The better we learn something, the more hands the nerve cells in the brain shake and the tighter they hold each other. It has finally been shown directly that learning actually works according to this principle. How is the information memorized? Quite simply: In the brain, the nerve cells involved connect more firmly to one another by strengthening the connections between the neurons, the synapses, through so-called long-term potentiation. The phenomenon of long-term potentiation was discovered more than thirty years ago - however, it has still not been clearly proven that it is really a consequence of learning. Now, finally, two independent working groups have succeeded in testing and counter-testing this theory.

Jonathan Whitlock of the Howard Hughes Medical Institute and his team tackled the learning process problem from the beginning: he tested whether a learning process actually induces long-term potentiation [1]. To do this, he implanted fine electrodes in the hippocampus of rats, the area of the brain in which the animals learn and store spatial information. He then taught the rodents to avoid an enticingly dark room, where the animals were given a mild electric shock.

We prove what everyone always believed

(Mark Bear) When the scientists then compared nerve activity in the hippocampus before and after exercise, some of the electrodes showed a long-term potentiation after exercise. It was obviously a consequence of the learning process. Additional biochemical studies confirmed that learning was indeed what caused long-term potentiation."We're proving what everyone always believed," says a happy colleague, Mark Bear. Since the changes were only seen in some of the implanted electrodes, only individual nerve cells are apparently involved in this learning process.
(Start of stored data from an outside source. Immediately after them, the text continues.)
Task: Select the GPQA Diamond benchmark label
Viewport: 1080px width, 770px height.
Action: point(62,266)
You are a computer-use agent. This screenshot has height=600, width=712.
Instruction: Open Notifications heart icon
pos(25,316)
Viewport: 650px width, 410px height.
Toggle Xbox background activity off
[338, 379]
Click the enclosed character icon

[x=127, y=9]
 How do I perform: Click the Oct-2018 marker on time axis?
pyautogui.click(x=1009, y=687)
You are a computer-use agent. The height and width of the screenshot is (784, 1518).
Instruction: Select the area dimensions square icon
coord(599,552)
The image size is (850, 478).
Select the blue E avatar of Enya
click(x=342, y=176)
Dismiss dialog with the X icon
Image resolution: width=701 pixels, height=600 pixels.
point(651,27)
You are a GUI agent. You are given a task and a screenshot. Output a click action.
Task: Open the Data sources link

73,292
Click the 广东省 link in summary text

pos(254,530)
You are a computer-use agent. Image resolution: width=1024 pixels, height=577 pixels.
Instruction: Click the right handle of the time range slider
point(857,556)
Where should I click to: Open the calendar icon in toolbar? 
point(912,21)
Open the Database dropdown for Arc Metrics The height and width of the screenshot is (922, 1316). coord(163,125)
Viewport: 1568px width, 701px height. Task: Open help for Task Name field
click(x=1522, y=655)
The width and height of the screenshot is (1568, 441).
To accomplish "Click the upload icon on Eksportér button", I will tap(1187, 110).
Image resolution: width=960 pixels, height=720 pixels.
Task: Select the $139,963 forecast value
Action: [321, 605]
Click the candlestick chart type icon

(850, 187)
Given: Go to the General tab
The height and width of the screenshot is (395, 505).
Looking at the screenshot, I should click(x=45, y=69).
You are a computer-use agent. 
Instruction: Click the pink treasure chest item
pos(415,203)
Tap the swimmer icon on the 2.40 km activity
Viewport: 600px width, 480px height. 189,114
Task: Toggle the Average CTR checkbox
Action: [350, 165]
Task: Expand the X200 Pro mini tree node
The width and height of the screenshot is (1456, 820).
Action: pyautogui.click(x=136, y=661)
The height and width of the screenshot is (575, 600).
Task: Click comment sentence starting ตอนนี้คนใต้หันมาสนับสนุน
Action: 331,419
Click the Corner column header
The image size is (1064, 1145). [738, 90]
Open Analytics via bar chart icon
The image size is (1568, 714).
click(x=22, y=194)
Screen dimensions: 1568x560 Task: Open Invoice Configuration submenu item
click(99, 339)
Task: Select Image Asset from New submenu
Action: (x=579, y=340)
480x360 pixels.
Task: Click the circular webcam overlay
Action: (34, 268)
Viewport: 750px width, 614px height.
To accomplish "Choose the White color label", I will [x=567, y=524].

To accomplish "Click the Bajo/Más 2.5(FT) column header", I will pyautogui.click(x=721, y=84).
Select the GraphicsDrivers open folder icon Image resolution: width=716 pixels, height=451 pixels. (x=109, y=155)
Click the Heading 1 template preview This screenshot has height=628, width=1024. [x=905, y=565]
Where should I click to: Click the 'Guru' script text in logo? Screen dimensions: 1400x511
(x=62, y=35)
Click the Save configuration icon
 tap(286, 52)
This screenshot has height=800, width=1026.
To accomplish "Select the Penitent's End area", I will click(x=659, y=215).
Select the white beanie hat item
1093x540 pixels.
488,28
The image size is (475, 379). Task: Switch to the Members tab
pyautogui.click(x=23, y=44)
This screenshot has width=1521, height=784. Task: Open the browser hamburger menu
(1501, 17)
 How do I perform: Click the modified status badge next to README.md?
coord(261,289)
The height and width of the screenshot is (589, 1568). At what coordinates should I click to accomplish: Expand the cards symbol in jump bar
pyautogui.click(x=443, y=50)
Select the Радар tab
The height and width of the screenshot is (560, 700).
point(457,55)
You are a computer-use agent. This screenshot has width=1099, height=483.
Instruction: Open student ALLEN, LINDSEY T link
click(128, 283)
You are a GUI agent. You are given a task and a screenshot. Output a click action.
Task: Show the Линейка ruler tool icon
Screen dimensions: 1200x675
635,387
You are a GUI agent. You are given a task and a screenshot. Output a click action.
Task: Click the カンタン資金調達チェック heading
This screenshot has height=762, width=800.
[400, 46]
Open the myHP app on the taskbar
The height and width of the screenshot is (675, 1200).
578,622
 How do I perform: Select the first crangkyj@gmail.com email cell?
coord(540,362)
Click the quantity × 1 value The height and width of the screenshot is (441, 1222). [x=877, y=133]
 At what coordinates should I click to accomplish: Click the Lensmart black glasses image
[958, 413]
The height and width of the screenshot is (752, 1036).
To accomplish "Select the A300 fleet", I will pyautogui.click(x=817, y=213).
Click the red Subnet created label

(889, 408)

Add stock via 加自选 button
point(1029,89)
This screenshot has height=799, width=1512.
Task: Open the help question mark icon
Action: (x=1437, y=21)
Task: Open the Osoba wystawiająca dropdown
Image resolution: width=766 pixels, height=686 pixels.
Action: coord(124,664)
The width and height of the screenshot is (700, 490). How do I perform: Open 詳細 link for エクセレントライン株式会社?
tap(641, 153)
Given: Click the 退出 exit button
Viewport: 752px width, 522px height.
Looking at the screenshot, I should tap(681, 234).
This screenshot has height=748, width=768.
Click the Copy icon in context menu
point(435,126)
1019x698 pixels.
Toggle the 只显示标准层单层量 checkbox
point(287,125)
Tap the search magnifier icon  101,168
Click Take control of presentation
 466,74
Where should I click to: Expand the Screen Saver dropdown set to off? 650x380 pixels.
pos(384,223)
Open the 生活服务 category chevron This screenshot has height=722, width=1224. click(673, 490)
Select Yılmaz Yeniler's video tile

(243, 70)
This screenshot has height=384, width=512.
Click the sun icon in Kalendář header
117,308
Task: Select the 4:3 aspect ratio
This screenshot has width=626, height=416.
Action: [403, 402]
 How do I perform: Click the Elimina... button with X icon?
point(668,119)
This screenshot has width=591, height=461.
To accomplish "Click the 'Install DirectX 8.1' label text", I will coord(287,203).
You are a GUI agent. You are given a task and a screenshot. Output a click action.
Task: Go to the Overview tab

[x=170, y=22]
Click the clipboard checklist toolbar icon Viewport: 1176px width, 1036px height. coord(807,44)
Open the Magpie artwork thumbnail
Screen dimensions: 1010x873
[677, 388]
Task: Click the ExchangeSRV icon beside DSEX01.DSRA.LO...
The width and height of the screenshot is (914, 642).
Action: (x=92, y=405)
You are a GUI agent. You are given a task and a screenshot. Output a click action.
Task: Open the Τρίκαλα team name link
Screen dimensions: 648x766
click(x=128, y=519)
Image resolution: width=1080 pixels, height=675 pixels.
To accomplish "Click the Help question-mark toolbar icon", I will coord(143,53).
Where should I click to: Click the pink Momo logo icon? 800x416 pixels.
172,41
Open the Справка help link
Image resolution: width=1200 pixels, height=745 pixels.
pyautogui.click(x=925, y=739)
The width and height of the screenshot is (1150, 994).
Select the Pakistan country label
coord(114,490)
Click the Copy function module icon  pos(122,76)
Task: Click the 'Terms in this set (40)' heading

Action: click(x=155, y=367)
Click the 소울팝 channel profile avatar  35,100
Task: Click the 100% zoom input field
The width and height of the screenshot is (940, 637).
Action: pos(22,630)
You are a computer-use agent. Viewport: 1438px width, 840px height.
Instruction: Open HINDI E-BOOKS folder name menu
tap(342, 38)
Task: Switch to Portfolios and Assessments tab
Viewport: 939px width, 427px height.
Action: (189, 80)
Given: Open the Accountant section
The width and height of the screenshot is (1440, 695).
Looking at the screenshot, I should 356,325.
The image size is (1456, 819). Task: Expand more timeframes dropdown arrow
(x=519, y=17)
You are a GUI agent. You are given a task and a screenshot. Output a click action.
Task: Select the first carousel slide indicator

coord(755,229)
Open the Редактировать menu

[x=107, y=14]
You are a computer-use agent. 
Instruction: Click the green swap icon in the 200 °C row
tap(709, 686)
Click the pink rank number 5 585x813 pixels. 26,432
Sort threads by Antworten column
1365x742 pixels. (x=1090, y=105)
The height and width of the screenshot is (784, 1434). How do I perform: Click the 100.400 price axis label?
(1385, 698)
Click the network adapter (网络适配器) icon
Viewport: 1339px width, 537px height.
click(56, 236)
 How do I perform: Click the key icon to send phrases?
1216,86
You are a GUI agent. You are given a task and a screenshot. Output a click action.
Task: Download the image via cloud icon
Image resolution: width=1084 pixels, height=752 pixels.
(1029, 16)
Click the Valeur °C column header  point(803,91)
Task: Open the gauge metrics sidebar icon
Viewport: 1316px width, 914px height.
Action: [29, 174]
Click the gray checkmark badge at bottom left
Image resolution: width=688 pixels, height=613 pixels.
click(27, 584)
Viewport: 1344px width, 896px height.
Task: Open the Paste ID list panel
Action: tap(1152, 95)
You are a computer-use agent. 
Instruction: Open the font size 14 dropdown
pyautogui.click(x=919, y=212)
Eva Pastalkova's team from the State University of New York rolled up the problem from the back: The working group assumed that what had been learned would be lost if long-term potentiation was deliberately prevented [2]. So far, this has not been feasible, since there was no substance that could have removed an already existing long-term potentiation like an eraser. Pastalkova now used a new substance called ZIP, which inhibits a protein that is necessary for the permanent establishment of long-term potentiation.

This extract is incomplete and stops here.